**Work to complete**
Reproduce, exactly and in full, only the lines below from the one containing "Bookmark this page with the star icon" through the one containing "Select the Все".

[Opening Exercise data section]

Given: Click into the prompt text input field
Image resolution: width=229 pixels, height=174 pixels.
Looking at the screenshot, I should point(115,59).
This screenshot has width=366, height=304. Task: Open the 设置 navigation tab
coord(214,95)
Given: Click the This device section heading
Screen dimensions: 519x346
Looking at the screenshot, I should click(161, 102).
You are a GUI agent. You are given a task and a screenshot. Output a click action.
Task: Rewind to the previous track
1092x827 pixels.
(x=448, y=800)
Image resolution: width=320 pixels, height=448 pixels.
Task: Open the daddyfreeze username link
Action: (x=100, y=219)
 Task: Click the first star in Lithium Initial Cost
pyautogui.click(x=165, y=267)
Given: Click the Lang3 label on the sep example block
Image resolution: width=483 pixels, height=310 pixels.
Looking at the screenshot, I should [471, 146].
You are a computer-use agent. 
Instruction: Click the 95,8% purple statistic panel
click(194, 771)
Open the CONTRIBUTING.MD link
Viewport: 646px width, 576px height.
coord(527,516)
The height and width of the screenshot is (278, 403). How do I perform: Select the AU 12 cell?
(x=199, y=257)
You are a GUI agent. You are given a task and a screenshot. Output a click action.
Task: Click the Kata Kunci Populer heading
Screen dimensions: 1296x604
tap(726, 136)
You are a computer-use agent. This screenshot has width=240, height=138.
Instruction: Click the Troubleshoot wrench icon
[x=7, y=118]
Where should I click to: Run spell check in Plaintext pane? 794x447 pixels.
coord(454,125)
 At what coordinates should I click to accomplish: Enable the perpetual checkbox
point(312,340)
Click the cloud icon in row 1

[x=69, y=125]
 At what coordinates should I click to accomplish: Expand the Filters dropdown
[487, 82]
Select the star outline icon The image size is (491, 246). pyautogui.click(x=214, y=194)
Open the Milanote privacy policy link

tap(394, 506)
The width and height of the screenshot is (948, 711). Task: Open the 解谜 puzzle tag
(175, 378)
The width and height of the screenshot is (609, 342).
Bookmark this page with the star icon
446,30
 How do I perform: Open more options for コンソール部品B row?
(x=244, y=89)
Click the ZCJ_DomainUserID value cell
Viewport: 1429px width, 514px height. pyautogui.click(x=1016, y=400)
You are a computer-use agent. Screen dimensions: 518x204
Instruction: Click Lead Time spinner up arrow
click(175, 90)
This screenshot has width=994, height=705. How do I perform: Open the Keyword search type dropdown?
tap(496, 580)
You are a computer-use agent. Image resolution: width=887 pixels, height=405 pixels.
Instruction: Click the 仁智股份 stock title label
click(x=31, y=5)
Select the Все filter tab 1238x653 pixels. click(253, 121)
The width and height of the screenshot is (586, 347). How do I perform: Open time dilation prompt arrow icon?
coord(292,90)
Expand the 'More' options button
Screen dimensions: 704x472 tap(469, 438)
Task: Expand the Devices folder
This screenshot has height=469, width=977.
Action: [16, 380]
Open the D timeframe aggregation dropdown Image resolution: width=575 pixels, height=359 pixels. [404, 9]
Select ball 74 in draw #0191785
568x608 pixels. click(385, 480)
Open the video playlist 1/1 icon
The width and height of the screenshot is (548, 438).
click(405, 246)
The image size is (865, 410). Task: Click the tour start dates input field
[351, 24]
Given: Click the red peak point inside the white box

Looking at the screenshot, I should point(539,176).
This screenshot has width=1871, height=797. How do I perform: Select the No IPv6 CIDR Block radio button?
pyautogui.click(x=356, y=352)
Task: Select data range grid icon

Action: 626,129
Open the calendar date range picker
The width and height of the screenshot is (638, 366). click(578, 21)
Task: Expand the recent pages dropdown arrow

[Closing Exercise data section]

**Result**
Bookmark this page with the star icon
446,30
 How do I perform: Open more options for コンソール部品B row?
(x=244, y=89)
Click the ZCJ_DomainUserID value cell
Viewport: 1429px width, 514px height. pyautogui.click(x=1016, y=400)
You are a computer-use agent. Screen dimensions: 518x204
Instruction: Click Lead Time spinner up arrow
click(175, 90)
This screenshot has width=994, height=705. How do I perform: Open the Keyword search type dropdown?
tap(496, 580)
You are a computer-use agent. Image resolution: width=887 pixels, height=405 pixels.
Instruction: Click the 仁智股份 stock title label
click(x=31, y=5)
Select the Все filter tab 1238x653 pixels. click(253, 121)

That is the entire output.